Without pictures, return the lines from the one containing "You are a computer-use agent." through the last line of the data below, exactly.

[[ THE DATA open ]]

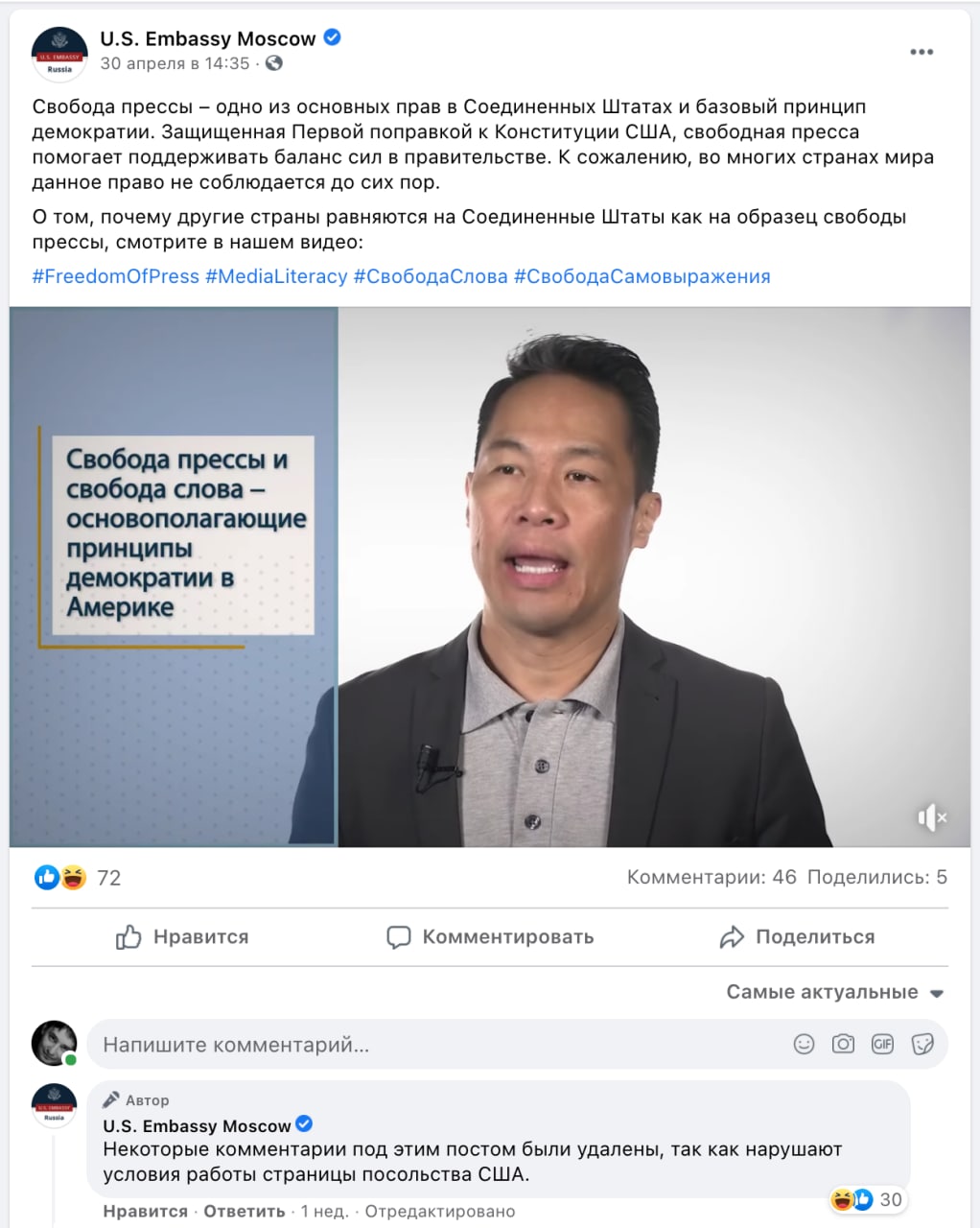Screen dimensions: 980x1228
Task: Attach a photo with the camera icon
Action: point(843,1044)
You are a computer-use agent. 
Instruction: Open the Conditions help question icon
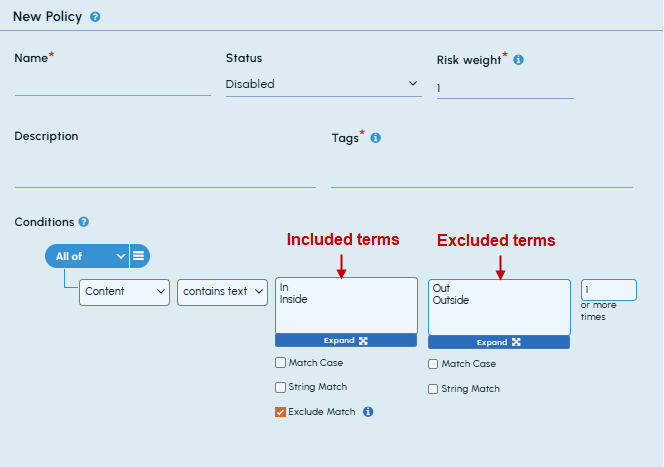tap(84, 222)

[[ THE DATA closed ]]

-- EXERCISE ANSWER --
You are a computer-use agent. 
Instruction: Open the Conditions help question icon
tap(84, 222)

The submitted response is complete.